Trade headlines dictated the intraday action in equities, as comments by Treasury Secretary Steve Mnuchin that Friday morning's trade talks were constructive set the tone for a reversal off last week's lows.

Even though the SPX and IXIC pulled back significantly from all-time high territory last week, and the RUT experienced another failure at 1,600, these benchmarks did not retreat enough to break below key support. This is true whether looking at potential chart or option-related support. 

"… another bullish factor for the IWM in the coming two weeks is the potential for short covering related to the big put open interest at the 157 strike and below. But short-term small-cap bulls should be ready to bail if the IWM falls below the 155 strike before May expiration, as delta-hedge selling could kick in as big put open interest strikes act like magnets -- in addition to technical selling from those who waited to buy the IWM until after the early April trendline breakout."

-- Monday Morning Outlook, May 6, 2019

The reversal pushed the iShares Russell 2000 ETF (IWM - 156.62) back above the 155 strike, which I discussed last week as an important level from an options-related perspective. The reversal occurred as the IWM was sitting on its 80-day moving average and just above the trendline connecting lower highs from August 2018 until the early April breakout. 


I did not discuss the open interest configuration on the SPDR S&P 500 ETF Trust (SPY - 288.10) in last week’s commentary. Just ahead of Mnuchin's positive trade comments, I mentioned to a colleague that the SPY seemed to be stabilizing around the 283-strike area, which happened to be the last big put magnet before another big put open interest magnet at the 280 strike. The implication was that delta-hedge selling down to the 283 strike was in play, and that most of the heavy selling could be over. It wasn't long after that exchange with my colleague that Mnuchin's comments sparked a rally from the lows and the SPY rallied back above the put-heavy 285 strike -- a bullish development, as a retest of this strike mid-week failed.


SPY chart MMO 3

"The short-covering that has taken place now becomes a risk factor for bulls, particularly on big-cap technology names. But there are additional sources of potential demand, such as sideline money viewing the breakout in the QQQ as permission to invest in these names. The price action supports taking long positions in these names, but with the short-covering dissipating, we strongly urge using call options to manage the risk. Or, if you are holding large-cap technology stocks, use put options to protect those positions."

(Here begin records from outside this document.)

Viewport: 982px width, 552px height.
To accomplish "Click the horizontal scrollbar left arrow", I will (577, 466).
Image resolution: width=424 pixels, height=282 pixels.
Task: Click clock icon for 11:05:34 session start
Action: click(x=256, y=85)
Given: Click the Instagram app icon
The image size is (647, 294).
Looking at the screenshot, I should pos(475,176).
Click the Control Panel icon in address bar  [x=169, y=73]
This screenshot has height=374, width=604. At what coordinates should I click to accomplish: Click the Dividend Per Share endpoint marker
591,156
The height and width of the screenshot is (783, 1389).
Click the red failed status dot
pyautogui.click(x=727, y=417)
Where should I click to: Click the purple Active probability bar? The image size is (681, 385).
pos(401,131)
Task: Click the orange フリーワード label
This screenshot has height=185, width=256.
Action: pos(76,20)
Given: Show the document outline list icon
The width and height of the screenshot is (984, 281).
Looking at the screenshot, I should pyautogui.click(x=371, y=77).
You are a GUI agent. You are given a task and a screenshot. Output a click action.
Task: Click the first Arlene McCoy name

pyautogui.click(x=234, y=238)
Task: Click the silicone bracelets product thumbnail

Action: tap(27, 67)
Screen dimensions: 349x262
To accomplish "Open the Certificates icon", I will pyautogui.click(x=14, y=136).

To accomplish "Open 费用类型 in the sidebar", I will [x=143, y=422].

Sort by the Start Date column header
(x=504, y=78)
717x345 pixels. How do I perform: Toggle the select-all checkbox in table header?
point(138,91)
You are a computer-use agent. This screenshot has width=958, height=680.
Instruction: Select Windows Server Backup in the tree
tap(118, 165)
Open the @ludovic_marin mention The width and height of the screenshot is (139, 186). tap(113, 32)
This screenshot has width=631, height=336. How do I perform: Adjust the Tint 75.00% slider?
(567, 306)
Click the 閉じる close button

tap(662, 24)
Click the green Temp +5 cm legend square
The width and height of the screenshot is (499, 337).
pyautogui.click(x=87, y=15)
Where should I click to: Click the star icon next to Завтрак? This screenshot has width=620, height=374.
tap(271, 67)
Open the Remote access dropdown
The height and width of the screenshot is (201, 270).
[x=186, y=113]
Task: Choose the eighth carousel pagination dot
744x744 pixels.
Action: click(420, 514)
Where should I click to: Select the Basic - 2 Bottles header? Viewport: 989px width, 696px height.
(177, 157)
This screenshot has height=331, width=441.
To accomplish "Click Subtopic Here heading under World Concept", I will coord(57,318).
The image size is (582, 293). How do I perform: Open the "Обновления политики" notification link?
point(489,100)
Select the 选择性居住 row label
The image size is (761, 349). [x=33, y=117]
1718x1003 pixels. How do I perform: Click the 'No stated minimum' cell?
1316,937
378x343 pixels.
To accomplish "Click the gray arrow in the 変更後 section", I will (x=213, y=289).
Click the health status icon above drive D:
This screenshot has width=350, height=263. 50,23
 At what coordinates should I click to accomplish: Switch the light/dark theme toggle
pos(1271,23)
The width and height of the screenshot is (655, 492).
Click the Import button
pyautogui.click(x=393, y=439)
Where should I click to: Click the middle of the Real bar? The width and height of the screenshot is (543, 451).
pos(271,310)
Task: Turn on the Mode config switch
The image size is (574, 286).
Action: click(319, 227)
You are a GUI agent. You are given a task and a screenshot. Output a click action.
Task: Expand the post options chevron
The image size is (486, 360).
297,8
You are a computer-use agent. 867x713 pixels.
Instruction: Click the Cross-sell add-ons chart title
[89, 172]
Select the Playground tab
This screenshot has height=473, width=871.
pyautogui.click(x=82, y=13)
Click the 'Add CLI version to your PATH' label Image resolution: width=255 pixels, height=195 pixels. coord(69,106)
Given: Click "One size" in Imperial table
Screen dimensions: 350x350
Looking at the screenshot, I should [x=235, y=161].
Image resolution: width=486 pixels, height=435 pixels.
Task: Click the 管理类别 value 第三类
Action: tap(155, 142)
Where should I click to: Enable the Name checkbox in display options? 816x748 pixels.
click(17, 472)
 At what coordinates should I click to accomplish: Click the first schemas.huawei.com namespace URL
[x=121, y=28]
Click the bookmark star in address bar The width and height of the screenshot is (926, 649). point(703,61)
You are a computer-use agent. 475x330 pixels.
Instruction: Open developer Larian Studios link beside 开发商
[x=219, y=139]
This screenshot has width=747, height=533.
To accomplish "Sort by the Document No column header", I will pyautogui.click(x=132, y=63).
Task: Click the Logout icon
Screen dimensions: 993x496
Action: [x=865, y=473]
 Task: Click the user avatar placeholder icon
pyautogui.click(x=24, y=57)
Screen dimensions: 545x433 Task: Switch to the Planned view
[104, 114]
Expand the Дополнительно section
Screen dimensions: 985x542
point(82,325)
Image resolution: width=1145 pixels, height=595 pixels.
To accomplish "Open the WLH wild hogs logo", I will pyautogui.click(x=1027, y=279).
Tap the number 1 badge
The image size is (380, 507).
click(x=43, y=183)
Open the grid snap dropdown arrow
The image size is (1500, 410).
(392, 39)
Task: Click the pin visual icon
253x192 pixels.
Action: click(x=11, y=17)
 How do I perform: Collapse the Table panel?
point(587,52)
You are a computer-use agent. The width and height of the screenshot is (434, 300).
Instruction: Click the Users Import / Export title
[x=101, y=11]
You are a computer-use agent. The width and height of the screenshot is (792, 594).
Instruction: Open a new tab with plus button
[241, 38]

-- Monday Morning Outlook, April 29, 2019

“… there has been a lot of short covering on SPX and Invesco QQQ Trust (QQQ - 191.11) components, and large speculators hold a record short position on VIX futures -- which I see as the biggest sentiment-based risk, as this group has been dead wrong on major volatility moves when they've been positioned at extremes.

-- Monday Morning Outlook, May 6, 2019



Per the excerpts from previous commentaries posted above, sentiment-based indicators suggested heightened risk of a pullback and a surge in volatility. And a surge in volatility is exactly what we experienced, again catching large speculators off guard, who held record short positions on Cboe Volatility Index (VIX - 16.04) futures going into last week's trading. 

The VIX exploded from the previous week's close of 12.87 to last week's intraday high of 23.38.  However, Thursday's intraday high was just short of 24.02, which is double last month's 2019 closing low of 12.01. And, as I mentioned on Twitter, the high last week was just below big VIX call open interest that expires on May 22, in addition to the 2018 VIX close of 25.42. 

The levels discussed above will be on our radar in the immediate days ahead if stocks experience another sell-off and short volatility futures positions continue to be unwound. If the VIX moves above such levels, risks grow of an extended decline in stocks as volatility surges. Note that through Wednesday of last week, roughly 30,000 of the 180,00 net short positions in VIX futures were covered. Given the action on Thursday and early Friday, I am suspecting the 30,000 number grew into the end of the week.

CoT large speculators on VIX Futures

VIX short positions MMO 5

A risk that we continue to see, particularly if there is a breakdown below support on equity benchmarks, is the shorts coming out of hibernation. Short interest on SPX components hit its lowest levels since early 2017, according to data updated by the exchanges through April 30. This does not necessarily mean that a top is in place, but it does mean that there is significantly less short-covering potential to contribute to a V-type rally. It will have to be sideline money that exited the market last year that comes into equities to drive a rally through previous highs. But as I said in a previous commentary, small-cap stocks still have huge short interest, and thus small-caps may outperform in the months ahead (see last chart in this commentary).

Support levels on major benchmarks did not break last week, and thus we continue to emphasize long positions, but using call options to manage the headline risks that have hit the market. Call options allow you to put less money at risk with the leverage they provide, giving you the potential for big profits. Moreover, to the degree that you view the premium paid as your total risk, you are less apt to get whipped out of trades as a constant stream of headlines hit the market, creating whipsaw action.